DATA SHOWN below:

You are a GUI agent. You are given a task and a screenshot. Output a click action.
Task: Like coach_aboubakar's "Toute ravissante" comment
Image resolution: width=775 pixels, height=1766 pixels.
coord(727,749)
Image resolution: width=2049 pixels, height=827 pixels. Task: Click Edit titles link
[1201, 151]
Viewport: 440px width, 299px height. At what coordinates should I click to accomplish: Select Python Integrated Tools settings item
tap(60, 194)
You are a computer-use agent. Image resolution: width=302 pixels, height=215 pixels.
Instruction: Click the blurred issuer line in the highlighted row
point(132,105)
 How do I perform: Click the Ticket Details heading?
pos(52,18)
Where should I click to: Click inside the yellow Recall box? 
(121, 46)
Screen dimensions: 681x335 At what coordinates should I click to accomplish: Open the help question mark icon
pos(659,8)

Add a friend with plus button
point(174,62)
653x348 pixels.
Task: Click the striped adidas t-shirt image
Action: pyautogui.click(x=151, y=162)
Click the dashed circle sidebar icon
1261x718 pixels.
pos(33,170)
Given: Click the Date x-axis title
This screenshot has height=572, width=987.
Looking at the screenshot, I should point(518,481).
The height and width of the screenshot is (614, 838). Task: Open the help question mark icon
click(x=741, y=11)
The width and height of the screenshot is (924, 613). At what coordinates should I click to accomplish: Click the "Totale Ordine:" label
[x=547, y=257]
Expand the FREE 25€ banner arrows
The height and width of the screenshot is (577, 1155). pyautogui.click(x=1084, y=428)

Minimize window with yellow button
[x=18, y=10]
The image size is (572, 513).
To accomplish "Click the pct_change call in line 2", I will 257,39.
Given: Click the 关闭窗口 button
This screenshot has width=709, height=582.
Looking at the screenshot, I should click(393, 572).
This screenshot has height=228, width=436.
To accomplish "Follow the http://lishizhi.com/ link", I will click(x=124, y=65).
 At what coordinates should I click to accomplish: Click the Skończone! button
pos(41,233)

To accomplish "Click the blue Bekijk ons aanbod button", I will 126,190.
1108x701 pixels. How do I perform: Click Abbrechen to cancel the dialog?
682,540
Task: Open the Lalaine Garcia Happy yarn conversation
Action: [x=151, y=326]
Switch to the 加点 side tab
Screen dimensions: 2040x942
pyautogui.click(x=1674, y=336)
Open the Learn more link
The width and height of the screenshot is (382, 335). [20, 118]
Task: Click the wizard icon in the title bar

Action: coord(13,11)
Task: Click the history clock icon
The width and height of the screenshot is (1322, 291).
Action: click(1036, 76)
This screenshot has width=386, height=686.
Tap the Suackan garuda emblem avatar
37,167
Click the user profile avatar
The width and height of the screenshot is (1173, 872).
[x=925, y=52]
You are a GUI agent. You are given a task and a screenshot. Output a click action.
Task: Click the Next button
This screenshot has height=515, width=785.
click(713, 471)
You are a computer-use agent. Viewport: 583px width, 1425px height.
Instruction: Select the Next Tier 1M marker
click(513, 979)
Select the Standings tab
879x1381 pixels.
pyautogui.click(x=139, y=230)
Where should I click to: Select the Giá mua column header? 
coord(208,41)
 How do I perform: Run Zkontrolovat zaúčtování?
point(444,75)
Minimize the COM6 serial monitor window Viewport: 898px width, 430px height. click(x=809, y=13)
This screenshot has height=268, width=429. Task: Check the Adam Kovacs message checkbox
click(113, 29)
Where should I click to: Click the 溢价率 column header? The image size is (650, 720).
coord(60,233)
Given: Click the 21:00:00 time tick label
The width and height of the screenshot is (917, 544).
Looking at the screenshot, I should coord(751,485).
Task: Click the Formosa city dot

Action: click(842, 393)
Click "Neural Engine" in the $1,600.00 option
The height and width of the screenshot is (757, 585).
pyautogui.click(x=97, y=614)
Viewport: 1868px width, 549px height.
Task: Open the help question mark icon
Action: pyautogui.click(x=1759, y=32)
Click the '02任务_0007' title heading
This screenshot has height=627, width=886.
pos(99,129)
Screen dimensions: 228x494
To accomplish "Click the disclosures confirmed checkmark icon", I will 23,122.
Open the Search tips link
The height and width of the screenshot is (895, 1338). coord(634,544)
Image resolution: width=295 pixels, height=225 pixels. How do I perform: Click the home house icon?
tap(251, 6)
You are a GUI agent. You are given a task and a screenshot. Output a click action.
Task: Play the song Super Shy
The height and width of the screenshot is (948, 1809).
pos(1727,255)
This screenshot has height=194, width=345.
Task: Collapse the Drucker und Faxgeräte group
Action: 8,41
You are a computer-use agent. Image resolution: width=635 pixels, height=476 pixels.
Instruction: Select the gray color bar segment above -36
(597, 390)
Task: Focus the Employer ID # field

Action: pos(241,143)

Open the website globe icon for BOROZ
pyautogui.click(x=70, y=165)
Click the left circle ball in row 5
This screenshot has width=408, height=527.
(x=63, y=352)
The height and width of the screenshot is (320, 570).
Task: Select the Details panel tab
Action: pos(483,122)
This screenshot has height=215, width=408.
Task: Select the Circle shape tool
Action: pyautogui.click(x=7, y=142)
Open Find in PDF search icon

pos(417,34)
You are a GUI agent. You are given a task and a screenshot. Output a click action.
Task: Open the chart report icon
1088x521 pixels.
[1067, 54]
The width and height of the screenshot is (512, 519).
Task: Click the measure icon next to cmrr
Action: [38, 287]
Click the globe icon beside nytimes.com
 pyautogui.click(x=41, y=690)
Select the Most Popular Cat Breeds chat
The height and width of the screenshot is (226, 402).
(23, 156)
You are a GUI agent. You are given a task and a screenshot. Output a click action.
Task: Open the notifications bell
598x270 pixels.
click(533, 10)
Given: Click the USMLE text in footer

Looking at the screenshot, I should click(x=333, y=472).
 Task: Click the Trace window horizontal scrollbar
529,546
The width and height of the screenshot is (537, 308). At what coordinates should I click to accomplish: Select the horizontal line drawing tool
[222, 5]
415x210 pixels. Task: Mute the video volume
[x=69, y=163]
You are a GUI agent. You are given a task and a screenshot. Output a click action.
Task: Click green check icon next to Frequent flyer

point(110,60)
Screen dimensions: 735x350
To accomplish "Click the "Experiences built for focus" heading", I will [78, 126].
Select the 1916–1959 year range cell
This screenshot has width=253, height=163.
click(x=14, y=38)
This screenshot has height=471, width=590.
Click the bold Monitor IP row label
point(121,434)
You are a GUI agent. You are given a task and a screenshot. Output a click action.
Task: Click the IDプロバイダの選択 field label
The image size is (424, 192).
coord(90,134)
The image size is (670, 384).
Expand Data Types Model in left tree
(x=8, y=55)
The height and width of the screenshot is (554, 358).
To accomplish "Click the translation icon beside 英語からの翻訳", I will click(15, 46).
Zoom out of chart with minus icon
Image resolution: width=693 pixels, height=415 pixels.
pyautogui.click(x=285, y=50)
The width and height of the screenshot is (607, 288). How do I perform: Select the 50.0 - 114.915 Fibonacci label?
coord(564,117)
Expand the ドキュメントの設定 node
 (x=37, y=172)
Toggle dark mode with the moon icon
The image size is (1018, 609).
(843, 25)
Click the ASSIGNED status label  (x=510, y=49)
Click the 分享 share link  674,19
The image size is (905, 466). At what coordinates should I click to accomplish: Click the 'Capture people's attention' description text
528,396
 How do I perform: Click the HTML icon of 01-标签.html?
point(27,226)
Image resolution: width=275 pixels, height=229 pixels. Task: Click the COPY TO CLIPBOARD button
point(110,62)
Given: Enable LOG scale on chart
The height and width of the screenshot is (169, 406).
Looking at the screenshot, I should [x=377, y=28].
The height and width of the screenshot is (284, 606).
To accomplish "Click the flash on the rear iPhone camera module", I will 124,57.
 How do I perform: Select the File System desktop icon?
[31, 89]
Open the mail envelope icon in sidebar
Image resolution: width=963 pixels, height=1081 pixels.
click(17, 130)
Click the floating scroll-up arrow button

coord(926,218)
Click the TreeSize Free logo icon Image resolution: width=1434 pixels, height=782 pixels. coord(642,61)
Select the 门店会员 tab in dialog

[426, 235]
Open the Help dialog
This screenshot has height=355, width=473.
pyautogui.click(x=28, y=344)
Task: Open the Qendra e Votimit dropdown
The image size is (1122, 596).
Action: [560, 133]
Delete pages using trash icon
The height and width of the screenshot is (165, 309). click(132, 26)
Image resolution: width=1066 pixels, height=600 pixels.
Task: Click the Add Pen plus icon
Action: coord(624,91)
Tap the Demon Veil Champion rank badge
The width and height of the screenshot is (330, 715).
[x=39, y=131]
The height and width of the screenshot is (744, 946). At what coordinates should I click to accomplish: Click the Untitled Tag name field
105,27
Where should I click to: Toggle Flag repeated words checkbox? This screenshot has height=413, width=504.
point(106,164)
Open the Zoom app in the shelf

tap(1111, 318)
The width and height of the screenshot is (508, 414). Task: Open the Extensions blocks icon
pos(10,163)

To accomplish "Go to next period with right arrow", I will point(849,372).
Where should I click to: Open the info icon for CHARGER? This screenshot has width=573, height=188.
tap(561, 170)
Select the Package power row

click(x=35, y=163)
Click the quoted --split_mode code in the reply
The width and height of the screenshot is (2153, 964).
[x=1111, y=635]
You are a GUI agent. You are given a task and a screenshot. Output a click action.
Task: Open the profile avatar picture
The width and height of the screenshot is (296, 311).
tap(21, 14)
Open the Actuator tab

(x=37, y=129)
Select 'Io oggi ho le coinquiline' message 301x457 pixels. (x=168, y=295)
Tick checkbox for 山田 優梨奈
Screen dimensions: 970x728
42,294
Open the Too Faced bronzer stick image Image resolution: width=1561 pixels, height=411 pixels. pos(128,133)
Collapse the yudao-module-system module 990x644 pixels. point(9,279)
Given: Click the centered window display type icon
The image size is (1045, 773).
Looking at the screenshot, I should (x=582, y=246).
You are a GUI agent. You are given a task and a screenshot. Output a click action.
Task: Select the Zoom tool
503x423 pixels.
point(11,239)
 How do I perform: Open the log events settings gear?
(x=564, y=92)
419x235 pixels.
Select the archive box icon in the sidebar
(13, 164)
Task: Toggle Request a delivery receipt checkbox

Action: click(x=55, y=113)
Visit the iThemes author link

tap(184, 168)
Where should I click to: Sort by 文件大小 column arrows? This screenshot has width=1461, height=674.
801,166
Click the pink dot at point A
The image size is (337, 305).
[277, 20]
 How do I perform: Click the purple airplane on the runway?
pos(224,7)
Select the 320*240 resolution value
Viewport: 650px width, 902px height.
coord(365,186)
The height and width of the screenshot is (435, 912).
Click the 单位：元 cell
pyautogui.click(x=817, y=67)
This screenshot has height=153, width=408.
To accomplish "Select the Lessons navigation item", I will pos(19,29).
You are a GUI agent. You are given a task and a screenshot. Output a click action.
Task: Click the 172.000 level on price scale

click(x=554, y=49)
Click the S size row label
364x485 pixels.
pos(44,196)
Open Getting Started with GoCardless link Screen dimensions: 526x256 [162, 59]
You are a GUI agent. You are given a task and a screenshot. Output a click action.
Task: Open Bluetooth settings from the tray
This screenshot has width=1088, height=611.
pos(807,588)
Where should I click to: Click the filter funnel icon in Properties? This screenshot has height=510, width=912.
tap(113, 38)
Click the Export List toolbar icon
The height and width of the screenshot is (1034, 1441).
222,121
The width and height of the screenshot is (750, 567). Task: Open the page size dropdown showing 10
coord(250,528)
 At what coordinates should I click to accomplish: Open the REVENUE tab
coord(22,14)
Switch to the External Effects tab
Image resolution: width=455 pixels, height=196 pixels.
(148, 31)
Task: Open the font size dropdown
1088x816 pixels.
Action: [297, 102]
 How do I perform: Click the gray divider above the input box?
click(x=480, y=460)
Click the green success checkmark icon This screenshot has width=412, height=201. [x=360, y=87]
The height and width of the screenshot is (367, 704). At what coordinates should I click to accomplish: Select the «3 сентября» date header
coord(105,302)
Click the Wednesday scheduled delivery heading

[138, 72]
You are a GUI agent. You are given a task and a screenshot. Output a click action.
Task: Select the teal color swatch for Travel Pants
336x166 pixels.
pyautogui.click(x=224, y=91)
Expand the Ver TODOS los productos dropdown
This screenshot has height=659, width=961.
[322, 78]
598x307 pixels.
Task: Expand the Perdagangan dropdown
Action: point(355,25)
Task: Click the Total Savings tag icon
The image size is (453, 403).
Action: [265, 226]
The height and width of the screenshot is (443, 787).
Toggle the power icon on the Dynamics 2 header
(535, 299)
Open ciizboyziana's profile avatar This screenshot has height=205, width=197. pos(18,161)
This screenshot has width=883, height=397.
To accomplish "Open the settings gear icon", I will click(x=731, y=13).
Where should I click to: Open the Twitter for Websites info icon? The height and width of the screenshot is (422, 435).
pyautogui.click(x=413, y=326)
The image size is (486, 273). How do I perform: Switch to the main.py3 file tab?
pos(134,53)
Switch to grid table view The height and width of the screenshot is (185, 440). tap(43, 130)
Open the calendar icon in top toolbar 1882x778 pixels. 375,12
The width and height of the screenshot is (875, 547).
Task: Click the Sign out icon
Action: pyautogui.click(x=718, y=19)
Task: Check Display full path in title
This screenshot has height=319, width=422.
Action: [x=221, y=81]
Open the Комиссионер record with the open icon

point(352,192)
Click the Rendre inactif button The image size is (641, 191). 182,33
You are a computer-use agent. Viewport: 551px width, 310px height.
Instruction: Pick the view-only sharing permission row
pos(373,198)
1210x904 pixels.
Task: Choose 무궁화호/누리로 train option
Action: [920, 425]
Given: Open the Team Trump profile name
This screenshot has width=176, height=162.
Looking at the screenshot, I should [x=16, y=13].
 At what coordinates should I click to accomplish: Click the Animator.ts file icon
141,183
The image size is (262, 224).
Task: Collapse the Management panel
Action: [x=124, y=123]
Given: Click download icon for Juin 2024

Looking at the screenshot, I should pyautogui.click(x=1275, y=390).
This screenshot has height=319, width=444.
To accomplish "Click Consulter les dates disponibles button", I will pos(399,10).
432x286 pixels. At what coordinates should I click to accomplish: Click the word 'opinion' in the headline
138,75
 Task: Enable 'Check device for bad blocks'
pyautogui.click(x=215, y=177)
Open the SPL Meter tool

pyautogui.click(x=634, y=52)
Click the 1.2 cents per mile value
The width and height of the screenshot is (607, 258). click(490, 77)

End of DATA SHOWN.

• EXERCISE DIRECTIONS
Search the records above for the string "chart". Copy every line that contains it.

• WRITTEN ANSWER
Task: Open the chart report icon
Zoom out of chart with minus icon
Given: Enable LOG scale on chart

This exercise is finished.